The release of My Summer Car was disheartening for Greg Pryjmachuk. Upon its release, it quickly rose to nearly three times the sales numbers of his Jalopy, which was otherwise starting to languish. Its chaotic gameplay resonated more with the meme thirsty Twitch crowd than the more subdued Jalopy, and that reflected in how the games captured the attention of the masses. Pryjmachuk has also found frustration in his own playerbase, finding that Steam reviews often seemed unfairly negative about his fairly regular update schedule. Pleasing the early access crowd seems to be an impossible task, even for someone as devoted to communication and honesty as he. The gameplay of My Summer Car, on the other hand, seems to attract the sort of audience that shuts out dissidents, scaring away anyone who habitually complains about the state of things.
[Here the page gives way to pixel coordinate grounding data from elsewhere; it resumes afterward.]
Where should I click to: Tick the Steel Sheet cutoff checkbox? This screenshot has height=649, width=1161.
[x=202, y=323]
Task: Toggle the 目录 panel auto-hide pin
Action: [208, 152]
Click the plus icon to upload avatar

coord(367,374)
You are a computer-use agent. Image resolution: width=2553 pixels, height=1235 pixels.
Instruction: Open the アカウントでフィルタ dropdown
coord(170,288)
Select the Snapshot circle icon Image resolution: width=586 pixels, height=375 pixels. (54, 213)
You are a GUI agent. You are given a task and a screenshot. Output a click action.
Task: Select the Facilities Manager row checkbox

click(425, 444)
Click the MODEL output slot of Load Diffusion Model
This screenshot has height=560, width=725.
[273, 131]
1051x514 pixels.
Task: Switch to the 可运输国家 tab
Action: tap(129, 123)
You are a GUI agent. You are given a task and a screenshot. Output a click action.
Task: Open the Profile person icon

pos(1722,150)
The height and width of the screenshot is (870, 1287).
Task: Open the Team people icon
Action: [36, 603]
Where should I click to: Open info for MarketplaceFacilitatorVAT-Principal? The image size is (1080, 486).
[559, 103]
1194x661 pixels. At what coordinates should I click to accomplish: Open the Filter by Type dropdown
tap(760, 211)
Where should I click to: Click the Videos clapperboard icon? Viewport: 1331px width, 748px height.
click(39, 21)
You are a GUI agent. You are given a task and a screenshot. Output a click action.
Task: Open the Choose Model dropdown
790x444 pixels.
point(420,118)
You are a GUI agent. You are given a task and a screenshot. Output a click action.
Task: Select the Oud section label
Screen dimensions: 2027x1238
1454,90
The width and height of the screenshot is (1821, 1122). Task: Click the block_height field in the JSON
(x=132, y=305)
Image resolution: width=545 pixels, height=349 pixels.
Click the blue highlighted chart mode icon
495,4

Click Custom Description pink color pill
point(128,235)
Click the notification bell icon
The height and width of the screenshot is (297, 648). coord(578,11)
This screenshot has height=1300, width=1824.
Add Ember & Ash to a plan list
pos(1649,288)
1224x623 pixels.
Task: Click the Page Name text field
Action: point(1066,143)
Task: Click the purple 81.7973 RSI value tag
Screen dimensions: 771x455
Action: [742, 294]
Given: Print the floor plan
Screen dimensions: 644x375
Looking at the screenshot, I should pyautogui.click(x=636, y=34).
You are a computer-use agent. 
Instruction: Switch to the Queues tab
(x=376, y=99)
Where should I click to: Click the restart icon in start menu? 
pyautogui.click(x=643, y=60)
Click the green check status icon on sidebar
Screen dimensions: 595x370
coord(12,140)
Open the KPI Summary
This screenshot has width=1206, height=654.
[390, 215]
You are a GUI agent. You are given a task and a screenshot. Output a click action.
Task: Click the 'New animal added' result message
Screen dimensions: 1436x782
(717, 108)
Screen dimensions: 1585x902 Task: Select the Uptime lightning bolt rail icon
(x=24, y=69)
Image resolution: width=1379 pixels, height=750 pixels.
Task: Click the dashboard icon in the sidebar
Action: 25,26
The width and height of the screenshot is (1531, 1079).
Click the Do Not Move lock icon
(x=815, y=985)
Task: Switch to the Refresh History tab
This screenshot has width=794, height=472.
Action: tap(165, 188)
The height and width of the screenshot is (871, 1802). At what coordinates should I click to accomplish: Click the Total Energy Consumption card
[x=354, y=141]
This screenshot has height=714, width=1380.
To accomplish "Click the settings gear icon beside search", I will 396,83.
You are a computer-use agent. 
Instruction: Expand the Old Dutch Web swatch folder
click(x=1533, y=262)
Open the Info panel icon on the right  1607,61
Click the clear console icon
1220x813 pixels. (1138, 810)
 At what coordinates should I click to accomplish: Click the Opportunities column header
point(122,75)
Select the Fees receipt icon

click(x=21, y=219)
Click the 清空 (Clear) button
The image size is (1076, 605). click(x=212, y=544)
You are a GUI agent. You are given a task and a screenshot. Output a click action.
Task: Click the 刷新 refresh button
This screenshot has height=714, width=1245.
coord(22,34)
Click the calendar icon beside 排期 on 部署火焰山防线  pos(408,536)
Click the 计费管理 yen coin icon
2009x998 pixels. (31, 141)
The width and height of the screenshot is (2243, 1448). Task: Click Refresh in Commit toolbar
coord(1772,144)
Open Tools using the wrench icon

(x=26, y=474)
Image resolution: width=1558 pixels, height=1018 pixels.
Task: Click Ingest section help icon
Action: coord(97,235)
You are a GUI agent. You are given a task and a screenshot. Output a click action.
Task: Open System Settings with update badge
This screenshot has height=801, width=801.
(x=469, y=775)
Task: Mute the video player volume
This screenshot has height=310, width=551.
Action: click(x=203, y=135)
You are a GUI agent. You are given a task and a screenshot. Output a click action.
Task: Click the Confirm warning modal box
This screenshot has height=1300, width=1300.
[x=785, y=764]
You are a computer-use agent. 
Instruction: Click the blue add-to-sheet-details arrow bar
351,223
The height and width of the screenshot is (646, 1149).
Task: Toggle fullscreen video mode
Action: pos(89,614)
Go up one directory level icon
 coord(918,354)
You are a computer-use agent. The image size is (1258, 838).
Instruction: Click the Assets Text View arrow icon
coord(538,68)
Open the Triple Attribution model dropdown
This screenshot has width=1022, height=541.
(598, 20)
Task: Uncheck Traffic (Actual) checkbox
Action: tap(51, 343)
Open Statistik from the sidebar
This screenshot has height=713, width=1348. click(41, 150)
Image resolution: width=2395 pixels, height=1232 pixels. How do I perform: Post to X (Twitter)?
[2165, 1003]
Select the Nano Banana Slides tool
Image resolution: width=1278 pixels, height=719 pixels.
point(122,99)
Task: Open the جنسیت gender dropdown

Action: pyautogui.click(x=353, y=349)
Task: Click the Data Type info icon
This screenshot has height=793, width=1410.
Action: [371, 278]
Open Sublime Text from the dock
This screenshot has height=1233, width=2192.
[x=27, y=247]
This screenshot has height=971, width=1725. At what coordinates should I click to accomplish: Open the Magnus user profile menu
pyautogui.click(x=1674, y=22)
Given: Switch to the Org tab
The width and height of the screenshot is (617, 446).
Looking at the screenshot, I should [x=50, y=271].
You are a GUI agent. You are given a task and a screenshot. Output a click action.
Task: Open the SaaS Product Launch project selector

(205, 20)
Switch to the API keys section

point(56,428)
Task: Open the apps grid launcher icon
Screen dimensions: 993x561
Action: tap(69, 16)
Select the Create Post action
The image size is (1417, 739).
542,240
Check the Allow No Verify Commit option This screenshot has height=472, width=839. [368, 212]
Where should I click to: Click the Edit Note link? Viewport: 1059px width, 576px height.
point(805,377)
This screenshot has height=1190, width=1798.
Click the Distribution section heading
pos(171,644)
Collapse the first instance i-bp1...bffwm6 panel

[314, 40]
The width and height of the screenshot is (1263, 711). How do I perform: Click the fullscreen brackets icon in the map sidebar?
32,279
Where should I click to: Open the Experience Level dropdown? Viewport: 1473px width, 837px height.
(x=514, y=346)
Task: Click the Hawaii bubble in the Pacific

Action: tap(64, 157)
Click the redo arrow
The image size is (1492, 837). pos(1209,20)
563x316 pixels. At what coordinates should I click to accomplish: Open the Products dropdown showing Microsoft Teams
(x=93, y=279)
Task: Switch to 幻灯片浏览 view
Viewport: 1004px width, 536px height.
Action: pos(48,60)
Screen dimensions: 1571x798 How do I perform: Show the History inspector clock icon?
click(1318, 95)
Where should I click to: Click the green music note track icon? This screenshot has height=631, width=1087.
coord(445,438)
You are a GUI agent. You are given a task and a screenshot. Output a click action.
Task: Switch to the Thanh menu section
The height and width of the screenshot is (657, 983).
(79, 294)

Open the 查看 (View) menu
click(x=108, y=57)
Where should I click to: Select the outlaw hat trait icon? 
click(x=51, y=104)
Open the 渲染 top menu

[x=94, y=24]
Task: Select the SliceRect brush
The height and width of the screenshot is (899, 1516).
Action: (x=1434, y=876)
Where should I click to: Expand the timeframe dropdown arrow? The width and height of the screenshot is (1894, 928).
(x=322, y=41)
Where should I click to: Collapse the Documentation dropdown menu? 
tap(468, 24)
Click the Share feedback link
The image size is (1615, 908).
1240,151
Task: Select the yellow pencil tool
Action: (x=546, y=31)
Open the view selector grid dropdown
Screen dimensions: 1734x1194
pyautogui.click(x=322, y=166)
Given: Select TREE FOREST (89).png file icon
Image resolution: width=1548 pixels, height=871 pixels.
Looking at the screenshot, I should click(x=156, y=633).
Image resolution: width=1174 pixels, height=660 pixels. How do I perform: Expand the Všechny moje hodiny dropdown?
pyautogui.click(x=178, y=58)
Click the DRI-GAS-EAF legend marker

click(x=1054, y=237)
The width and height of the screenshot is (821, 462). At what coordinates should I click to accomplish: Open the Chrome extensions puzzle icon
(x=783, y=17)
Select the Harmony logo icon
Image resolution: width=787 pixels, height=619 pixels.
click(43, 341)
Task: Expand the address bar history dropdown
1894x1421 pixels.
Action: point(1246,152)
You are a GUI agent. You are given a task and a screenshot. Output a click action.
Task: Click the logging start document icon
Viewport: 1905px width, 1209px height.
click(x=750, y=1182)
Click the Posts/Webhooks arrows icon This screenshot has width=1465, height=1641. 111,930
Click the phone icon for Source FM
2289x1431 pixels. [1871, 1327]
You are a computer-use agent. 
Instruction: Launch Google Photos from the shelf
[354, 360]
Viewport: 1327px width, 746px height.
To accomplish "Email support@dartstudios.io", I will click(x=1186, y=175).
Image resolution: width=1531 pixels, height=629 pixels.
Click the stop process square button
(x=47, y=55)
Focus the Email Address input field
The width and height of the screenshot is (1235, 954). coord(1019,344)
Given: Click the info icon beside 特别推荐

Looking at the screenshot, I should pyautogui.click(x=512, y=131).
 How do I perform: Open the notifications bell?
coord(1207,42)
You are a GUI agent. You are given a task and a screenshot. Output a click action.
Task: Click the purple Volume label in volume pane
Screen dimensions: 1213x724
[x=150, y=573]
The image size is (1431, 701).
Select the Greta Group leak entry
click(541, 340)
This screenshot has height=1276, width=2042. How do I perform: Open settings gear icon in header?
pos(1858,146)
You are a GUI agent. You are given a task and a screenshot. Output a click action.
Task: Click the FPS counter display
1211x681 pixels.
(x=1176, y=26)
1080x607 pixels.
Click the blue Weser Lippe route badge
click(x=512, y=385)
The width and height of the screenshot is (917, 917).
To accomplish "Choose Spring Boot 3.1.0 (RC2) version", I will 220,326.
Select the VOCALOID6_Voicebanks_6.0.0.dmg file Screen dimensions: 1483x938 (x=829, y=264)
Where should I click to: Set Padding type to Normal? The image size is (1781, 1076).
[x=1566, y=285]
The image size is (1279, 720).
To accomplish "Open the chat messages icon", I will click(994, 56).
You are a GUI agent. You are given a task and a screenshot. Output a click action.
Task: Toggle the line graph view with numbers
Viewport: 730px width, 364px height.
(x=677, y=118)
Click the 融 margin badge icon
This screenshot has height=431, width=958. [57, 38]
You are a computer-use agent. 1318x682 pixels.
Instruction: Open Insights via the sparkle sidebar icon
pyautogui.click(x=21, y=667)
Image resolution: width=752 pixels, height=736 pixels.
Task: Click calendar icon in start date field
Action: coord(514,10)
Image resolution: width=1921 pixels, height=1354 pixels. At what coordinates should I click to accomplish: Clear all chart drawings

For Greg Pryjmachuk, however, the ordeal has been a loss. As Jalopy rattles its way to the end of Early Access, he’s basically already started performing the autopsy. He’s publicly stated that by every metric, My Summer Car is a better game than his own; garnering better sales and a better reception. That’s not to say he’s bitter, or if he is, he hasn’t shown it, nor has his acceptance of the perceived defeat affected the quality of the game. The results from Jalopy just haven’t met his vision for the game, and he makes no secret on that.
For me, however, and for the purposes of this article, I don’t really care which is the better game, as my library has been notably deficient in experiences like My Summer Car and Jalopy, and I’ll continue to hungrily devour them, as I already have. I’ve waited a long time for these games to come along, and there’s certainly room in my heart for both of them. I’m happy regardless of whether I’m behind the wheel of a Satsuma or a Laika, and even while I wait for the full release of both games, I also look forward to what comes next from Pryjmachuk and Rojola; two developers I admire for different reasons. I also hope these games don’t represent the peak of the road trip sub-genre, as there is no doubt many more kilometers of road left before I find what I’m looking for.
Both games were purchased from Steam by the author. They have had no prior communication with either developer.